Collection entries
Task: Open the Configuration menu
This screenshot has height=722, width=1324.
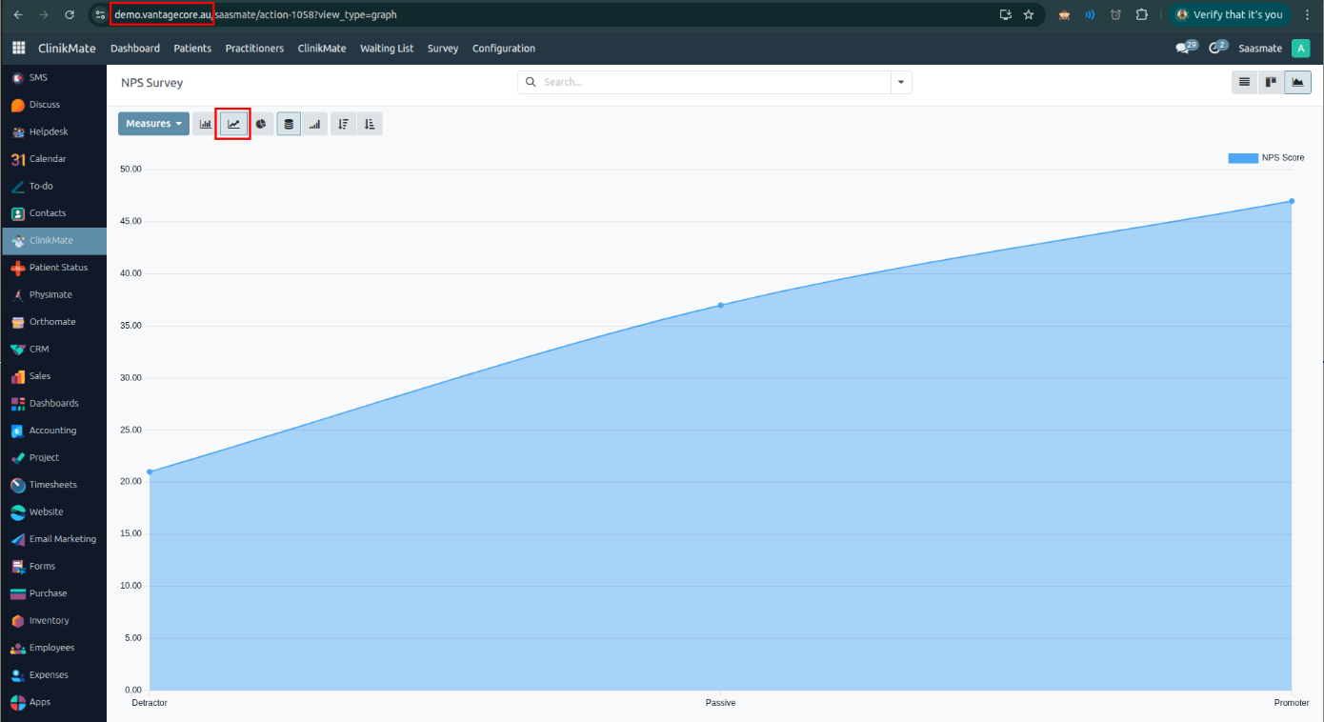Action: [x=503, y=49]
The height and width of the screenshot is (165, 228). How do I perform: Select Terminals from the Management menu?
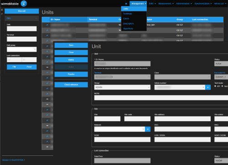pyautogui.click(x=128, y=14)
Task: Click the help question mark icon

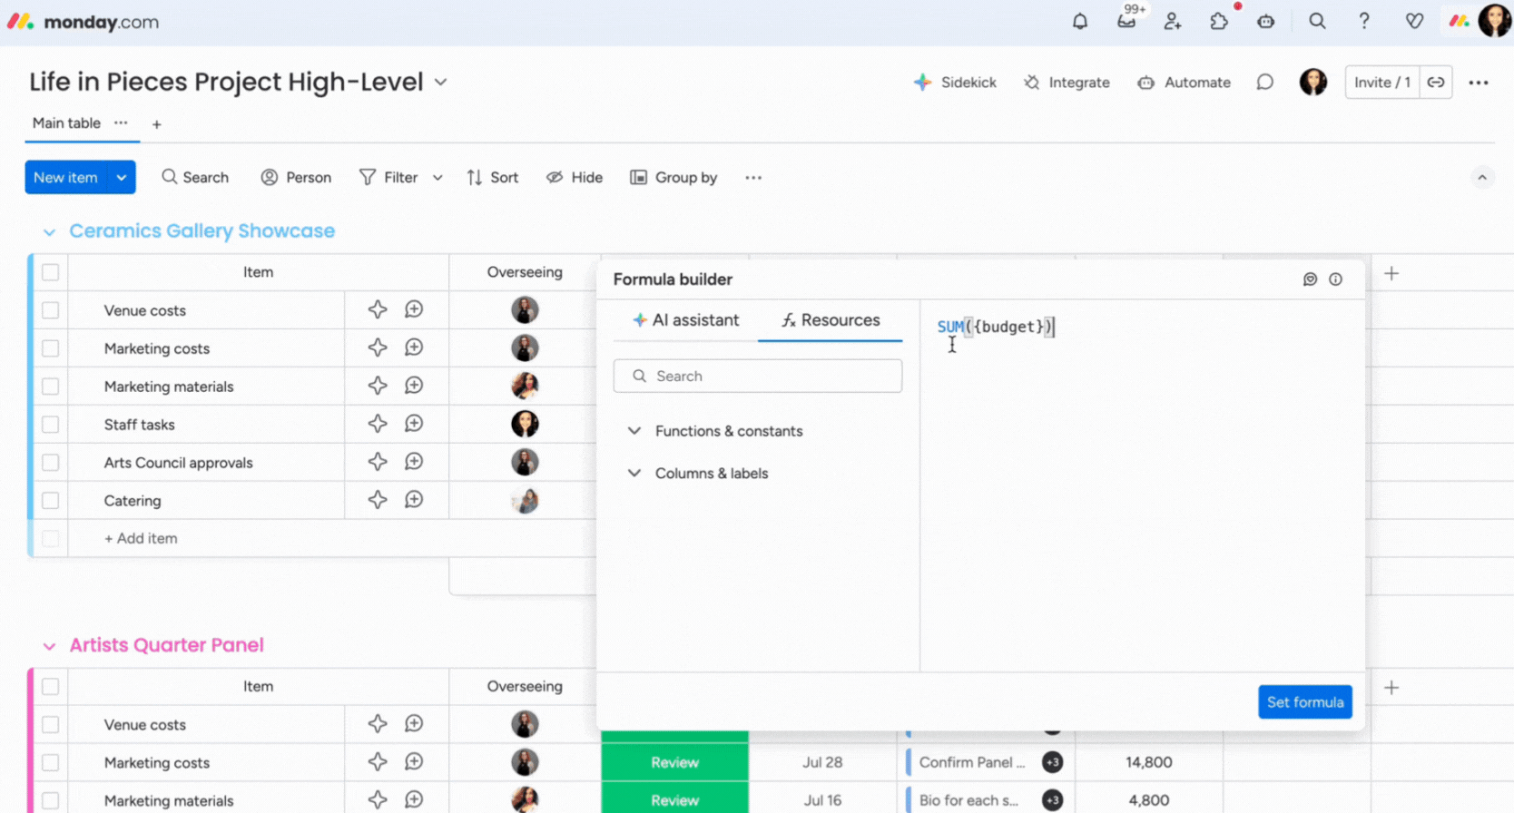Action: click(1363, 21)
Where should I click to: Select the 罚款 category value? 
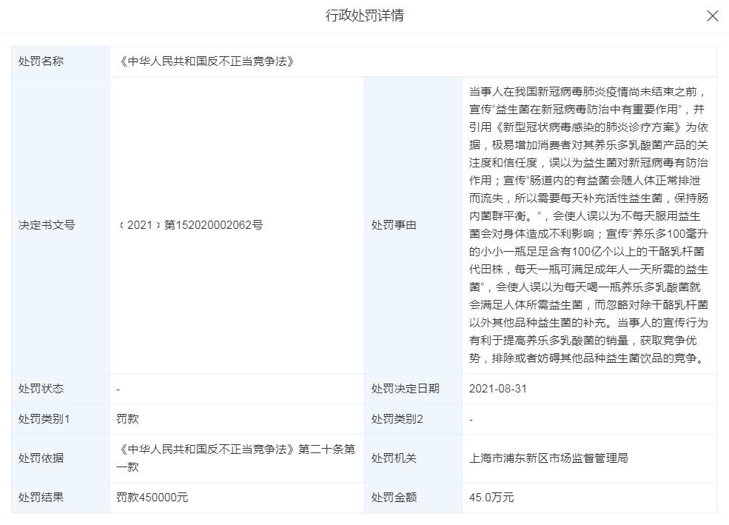point(127,419)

Set exercise
Rewrite the rows above as a numbered list, skipping any blank lines and leaving the pictures out.

Task solution
1. Task: Open the Configuration menu
2. This screenshot has height=722, width=1324.
3. Action: [x=503, y=49]
4. The height and width of the screenshot is (165, 228). How do I perform: Select Terminals from the Management menu?
5. pyautogui.click(x=128, y=14)
6. Task: Click the help question mark icon
7. Action: click(1363, 21)
8. Where should I click to: Select the 罚款 category value? 
9. point(127,419)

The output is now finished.